On Tue, 22 Jan 2013 13:03:22 +0530
"Srivatsa S. Bhat" <srivatsa.bhat at linux.vnet.ibm.com> wrote:

> A straight-forward (and obvious) algorithm to implement Per-CPU Reader-Writer
> locks can also lead to too many deadlock possibilities which can make it very
> hard/impossible to use.

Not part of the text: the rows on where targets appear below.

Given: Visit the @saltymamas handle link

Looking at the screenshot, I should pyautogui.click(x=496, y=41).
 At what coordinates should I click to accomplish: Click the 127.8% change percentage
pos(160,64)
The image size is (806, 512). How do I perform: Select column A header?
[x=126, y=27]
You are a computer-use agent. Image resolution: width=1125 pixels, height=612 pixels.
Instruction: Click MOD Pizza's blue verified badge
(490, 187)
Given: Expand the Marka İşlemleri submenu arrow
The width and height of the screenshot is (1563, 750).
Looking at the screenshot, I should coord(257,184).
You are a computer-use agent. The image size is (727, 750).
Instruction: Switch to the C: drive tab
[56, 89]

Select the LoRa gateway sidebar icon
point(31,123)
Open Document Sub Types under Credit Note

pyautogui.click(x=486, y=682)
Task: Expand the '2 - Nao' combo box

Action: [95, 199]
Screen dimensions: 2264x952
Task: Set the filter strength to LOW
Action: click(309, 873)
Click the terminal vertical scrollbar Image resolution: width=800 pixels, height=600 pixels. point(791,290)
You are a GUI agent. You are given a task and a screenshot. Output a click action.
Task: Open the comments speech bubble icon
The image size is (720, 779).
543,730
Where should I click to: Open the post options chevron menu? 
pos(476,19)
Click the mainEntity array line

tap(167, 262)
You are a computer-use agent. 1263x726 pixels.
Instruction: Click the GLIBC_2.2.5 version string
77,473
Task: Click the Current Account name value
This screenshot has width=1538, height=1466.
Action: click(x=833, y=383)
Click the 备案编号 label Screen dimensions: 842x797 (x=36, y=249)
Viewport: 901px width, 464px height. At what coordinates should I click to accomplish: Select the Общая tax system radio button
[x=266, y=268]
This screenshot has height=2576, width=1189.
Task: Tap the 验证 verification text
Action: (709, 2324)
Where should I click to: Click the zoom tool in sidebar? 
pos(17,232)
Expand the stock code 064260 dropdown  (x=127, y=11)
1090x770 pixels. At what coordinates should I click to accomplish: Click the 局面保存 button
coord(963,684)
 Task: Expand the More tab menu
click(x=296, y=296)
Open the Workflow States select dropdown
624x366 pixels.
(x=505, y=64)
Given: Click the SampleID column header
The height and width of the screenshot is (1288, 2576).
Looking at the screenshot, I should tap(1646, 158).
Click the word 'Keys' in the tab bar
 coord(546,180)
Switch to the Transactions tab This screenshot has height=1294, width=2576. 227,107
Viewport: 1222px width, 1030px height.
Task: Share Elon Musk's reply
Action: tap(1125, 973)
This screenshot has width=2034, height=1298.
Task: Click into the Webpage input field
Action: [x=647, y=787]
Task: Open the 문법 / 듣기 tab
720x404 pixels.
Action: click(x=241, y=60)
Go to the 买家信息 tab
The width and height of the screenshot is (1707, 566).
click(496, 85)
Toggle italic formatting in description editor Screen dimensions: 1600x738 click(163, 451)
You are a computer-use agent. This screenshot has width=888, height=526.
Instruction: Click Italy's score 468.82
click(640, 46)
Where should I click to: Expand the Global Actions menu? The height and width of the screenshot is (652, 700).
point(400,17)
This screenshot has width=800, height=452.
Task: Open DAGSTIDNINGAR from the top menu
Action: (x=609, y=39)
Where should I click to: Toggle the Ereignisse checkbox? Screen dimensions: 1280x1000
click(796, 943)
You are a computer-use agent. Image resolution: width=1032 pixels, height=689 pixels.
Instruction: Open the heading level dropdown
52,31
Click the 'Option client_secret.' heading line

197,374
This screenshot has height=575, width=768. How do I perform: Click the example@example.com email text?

This is explained in the example below, which helps
> justify the need for a different algorithm to implement flexible Per-CPU
> Reader-Writer locks.
> 
> We can use global rwlocks as shown below safely, without fear of deadlocks:
> 
> Readers:
> 
>          CPU 0                                CPU 1
>          ------                               ------
> 
> 1.    spin_lock(&random_lock);             read_lock(&my_rwlock);
> 
> 
> 2.    read_lock(&my_rwlock);               spin_lock(&random_lock);
> 
> 
> Writer:
> 
>          CPU 2:
>          ------
> 
>        write_lock(&my_rwlock);
> 
> 
> We can observe that there is no possibility of deadlocks or circular locking
> dependencies here. Its perfectly safe.
> 
> Now consider a blind/straight-forward conversion of global rwlocks to per-CPU
> rwlocks like this:
> 
> The reader locks its own per-CPU rwlock for read, and proceeds.
> 
> Something like: read_lock(per-cpu rwlock of this cpu);
> 
> The writer acquires all per-CPU rwlocks for write and only then proceeds.
> 
> Something like:
> 
>   for_each_online_cpu(cpu)
> 	write_lock(per-cpu rwlock of 'cpu');
> 
> 
> Now let's say that for performance reasons, the above scenario (which was
> perfectly safe when using global rwlocks) was converted to use per-CPU rwlocks.
> 
> 
>          CPU 0                                CPU 1
>          ------                               ------
> 
> 1.    spin_lock(&random_lock);             read_lock(my_rwlock of CPU 1);
> 
> 
> 2.    read_lock(my_rwlock of CPU 0);       spin_lock(&random_lock);
> 
> 
> Writer:
> 
>          CPU 2:
>          ------
> 
>       for_each_online_cpu(cpu)
>         write_lock(my_rwlock of 'cpu');
> 
> 
> Consider what happens if the writer begins his operation in between steps 1
> and 2 at the reader side. It becomes evident that we end up in a (previously
> non-existent) deadlock due to a circular locking dependency between the 3
> entities, like this:
> 
> 
> (holds              Waiting for
>  random_lock) CPU 0 -------------> CPU 2  (holds my_rwlock of CPU 0
>                                                for write)
>                ^                   |
>                |                   |
>         Waiting|                   | Waiting
>           for  |                   |  for
>                |                   V
>                 ------ CPU 1 <------
> 
>                 (holds my_rwlock of
>                  CPU 1 for read)
> 
> 
> 
> So obviously this "straight-forward" way of implementing percpu rwlocks is
> deadlock-prone. One simple measure for (or characteristic of) safe percpu
> rwlock should be that if a user replaces global rwlocks with per-CPU rwlocks
> (for performance reasons), he shouldn't suddenly end up in numerous deadlock
> possibilities which never existed before. The replacement should continue to
> remain safe, and perhaps improve the performance.
> 
> Observing the robustness of global rwlocks in providing a fair amount of
> deadlock safety, we implement per-CPU rwlocks as nothing but global rwlocks,
> as a first step.
> 
> 
> Cc: David Howells <dhowells at redhat.com>
> Signed-off-by: Srivatsa S. Bhat <srivatsa.bhat at linux.vnet.ibm.com>

We got rid of brlock years ago, do we have to reintroduce it like this?
The problem was that brlock caused starvation.